Trecho -

Pablo fala em títulos no São Paulo e diz que pode jogar com Diego Souza

"Desde pequeno eu vi o São Paulo ser campeão, e espero ser campeão aqui também",

por Agência Estado

São Paulo, SP, 03 - Uma das principais contratações do São Paulo para a temporada, o atacante Pablo foi apresentado nesta quinta-feira, no CT da Barra Funda, e falou da expectativa em conquistar títulos pelo novo time. Também comentou a respeito da concorrência interna com Diego Souza, que em 2018 desempenhou a função de centroavante, e garantiu: os dois podem jogar juntos na equipe.

Conjunto de dados -
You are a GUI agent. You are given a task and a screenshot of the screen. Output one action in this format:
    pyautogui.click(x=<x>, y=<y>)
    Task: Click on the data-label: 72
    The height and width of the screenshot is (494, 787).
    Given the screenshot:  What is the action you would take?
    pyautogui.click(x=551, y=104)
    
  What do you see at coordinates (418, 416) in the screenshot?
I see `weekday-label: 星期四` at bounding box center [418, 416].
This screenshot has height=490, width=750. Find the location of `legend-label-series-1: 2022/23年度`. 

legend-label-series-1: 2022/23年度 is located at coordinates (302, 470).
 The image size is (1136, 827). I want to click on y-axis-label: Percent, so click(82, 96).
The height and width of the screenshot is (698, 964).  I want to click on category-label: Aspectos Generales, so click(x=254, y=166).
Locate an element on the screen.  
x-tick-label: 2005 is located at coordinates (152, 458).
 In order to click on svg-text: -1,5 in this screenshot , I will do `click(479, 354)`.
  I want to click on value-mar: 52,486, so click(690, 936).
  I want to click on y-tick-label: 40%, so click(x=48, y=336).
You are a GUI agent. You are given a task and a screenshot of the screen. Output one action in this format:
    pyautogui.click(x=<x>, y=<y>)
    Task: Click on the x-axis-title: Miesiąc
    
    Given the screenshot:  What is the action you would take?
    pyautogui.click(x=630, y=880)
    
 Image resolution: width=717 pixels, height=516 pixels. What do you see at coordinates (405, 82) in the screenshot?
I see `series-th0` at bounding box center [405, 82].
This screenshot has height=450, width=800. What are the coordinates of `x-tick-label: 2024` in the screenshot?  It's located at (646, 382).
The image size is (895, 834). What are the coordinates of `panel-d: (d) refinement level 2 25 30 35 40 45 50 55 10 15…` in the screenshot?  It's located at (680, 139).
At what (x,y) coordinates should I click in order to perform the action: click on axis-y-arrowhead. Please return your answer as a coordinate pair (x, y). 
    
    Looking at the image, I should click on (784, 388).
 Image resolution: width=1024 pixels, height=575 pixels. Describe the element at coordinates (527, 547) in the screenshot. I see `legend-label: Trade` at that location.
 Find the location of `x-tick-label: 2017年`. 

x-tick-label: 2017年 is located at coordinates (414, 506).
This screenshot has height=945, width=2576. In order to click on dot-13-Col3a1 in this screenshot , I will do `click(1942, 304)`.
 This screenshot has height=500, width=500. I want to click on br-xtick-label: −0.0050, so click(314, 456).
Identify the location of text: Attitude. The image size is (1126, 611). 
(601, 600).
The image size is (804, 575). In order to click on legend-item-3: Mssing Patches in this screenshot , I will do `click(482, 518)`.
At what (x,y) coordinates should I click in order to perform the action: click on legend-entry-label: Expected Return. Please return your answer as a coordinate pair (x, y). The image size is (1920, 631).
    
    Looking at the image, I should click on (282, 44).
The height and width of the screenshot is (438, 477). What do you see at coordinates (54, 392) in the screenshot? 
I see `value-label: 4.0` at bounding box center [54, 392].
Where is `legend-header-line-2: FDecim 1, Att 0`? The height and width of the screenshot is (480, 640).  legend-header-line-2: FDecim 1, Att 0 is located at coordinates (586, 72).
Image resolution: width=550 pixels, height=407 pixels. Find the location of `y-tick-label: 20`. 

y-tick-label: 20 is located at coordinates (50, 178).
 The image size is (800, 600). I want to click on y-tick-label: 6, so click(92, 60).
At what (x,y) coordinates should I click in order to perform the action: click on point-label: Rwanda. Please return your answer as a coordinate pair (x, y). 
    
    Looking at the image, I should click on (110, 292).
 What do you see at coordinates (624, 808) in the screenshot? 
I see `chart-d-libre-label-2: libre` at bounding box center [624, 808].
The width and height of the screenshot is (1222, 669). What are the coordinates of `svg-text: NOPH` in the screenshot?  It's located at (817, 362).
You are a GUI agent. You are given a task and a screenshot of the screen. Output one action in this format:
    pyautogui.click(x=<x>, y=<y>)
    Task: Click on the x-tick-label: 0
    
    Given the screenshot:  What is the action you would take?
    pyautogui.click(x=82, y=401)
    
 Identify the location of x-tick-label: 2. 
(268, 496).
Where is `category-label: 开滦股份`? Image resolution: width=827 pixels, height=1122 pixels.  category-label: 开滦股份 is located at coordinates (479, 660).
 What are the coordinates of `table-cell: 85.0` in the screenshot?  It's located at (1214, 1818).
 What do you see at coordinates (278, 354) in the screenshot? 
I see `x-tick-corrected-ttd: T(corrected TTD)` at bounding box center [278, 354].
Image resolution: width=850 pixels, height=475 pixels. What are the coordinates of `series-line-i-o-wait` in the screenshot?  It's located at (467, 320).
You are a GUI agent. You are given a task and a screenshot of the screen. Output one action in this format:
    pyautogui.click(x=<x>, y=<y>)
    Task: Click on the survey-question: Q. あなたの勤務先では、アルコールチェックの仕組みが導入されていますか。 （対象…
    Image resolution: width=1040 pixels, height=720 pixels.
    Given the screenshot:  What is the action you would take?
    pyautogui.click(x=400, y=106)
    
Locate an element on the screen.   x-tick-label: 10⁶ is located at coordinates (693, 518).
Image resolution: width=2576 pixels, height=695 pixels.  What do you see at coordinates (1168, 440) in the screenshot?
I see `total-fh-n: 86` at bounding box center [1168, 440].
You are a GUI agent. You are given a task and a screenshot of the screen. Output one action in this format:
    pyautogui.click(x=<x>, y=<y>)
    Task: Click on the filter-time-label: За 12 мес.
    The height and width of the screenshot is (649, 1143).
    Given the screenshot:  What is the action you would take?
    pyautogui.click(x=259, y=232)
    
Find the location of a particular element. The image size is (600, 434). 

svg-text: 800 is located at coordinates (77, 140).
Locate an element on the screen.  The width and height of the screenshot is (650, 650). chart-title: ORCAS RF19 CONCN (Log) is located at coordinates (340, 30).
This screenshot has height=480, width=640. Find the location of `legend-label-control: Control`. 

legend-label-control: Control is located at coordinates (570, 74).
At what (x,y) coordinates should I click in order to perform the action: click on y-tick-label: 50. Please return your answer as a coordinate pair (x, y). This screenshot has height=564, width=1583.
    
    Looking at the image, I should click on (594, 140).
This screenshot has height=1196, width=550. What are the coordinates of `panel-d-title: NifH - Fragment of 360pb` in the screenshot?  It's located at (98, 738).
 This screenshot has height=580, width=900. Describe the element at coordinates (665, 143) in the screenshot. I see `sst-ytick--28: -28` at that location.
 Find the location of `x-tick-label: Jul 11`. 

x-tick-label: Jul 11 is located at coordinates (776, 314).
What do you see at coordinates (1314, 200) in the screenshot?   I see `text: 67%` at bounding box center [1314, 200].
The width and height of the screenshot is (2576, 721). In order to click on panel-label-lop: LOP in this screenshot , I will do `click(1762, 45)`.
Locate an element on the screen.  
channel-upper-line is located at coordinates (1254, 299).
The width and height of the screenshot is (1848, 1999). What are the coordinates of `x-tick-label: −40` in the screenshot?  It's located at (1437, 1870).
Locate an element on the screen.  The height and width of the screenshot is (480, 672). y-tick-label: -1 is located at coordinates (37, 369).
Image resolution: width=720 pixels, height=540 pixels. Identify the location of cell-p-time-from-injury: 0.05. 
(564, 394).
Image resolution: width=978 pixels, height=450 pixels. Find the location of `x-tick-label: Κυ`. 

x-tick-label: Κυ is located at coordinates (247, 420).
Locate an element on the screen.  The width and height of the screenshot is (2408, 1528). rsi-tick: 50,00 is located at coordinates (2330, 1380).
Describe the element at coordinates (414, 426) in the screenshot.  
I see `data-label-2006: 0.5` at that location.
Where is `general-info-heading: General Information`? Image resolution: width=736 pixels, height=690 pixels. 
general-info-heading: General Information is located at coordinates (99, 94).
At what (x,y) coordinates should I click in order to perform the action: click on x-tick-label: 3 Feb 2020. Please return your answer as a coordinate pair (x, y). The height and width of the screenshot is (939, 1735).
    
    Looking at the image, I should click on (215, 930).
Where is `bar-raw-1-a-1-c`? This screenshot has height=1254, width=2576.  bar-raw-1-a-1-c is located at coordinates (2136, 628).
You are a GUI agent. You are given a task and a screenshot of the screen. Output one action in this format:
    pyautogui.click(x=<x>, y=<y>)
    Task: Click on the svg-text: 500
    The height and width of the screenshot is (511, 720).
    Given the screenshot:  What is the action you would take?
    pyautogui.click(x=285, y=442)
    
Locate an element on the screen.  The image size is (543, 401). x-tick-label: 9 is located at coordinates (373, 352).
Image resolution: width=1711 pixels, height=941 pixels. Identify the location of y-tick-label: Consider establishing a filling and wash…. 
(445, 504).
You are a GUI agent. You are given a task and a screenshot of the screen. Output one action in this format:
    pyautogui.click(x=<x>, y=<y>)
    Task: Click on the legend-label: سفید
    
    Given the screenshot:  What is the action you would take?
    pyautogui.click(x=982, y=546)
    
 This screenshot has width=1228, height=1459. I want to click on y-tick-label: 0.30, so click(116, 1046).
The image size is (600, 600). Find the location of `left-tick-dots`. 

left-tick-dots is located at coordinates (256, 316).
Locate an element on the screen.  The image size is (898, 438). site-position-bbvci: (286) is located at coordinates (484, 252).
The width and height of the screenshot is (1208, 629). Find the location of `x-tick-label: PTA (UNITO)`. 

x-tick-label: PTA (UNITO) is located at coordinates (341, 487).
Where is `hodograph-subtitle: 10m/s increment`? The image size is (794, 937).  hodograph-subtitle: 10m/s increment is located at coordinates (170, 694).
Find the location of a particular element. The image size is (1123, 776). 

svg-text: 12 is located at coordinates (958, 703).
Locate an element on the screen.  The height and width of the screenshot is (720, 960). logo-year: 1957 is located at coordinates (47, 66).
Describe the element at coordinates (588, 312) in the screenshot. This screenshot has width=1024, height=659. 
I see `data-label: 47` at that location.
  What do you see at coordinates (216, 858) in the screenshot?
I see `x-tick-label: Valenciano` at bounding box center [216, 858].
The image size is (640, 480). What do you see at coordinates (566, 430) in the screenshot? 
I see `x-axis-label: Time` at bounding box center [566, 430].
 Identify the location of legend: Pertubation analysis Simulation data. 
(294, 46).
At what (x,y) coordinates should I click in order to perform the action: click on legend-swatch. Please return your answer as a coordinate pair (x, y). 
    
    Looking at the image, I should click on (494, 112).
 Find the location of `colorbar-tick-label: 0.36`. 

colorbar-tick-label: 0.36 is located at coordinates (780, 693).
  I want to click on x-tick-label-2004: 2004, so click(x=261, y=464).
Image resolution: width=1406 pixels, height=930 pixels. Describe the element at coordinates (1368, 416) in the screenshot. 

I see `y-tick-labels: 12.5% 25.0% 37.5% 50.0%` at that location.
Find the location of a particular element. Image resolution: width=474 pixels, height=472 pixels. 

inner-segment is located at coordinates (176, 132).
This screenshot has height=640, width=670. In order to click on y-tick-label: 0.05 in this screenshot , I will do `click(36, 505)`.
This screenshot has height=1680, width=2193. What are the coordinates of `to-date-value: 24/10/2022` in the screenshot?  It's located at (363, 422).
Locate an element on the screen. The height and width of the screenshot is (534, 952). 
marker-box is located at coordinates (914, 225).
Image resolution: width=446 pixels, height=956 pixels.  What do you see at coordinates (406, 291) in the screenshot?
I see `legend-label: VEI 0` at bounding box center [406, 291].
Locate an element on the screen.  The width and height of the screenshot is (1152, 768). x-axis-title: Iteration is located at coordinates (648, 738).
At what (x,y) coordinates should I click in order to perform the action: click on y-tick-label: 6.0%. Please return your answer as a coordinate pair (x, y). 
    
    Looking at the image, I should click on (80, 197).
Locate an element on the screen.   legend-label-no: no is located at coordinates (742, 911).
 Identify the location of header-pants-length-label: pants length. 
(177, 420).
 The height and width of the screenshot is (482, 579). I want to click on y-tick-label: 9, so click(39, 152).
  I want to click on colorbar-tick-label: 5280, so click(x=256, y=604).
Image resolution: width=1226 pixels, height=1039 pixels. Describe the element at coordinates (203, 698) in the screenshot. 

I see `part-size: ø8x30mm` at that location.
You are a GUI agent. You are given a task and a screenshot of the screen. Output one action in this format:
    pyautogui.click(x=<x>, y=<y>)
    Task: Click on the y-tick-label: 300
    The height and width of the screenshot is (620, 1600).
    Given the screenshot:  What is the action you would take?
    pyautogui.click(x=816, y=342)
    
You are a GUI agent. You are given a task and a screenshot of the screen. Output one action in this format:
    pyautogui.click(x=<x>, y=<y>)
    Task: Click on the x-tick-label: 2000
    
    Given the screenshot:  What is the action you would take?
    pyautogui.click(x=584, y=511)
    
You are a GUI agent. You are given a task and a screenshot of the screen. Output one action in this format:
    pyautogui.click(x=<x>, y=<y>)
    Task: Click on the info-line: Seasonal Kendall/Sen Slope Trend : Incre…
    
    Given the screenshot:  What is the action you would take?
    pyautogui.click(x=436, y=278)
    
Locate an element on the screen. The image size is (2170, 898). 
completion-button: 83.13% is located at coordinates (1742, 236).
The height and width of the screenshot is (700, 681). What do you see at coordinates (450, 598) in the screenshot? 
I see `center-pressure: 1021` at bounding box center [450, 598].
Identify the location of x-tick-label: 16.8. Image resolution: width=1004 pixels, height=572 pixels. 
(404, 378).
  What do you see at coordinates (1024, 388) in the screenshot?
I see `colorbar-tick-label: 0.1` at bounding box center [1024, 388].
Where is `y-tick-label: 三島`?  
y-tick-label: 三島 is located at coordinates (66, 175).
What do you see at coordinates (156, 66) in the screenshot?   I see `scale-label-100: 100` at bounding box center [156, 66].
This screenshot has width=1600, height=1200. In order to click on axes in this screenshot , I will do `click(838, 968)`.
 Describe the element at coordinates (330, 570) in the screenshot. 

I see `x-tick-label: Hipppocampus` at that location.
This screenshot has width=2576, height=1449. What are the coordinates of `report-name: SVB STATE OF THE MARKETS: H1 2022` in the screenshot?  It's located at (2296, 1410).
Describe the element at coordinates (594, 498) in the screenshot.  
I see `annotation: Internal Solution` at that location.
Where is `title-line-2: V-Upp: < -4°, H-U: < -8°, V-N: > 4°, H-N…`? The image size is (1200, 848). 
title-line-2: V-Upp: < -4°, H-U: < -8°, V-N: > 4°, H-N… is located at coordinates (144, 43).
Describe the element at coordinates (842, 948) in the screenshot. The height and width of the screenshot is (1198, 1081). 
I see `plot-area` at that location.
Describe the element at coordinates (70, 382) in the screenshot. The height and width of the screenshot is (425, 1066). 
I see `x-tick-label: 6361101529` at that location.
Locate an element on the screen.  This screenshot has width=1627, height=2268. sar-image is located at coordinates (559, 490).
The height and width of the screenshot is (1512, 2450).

O que produzir - Diga se cada afirmação a seguir está de acordo com o trecho sobre a apresentação de Pablo no São Paulo, respondendo sim ou não e citando literalmente as palavras do trecho que decidem a questão: (a) Pablo foi apresentado no CT da Barra Funda; (b) Diego Souza atuou como centroavante em 2018; (c) Pablo afirmou que ele e Diego Souza não podem jogar juntos. Os dados não são necessários aqui.

Resposta -
(a) Sim: "foi apresentado nesta quinta-feira, no CT da Barra Funda".
(b) Sim: "que em 2018 desempenhou a função de centroavante".
(c) Não: "os dois podem jogar juntos na equipe".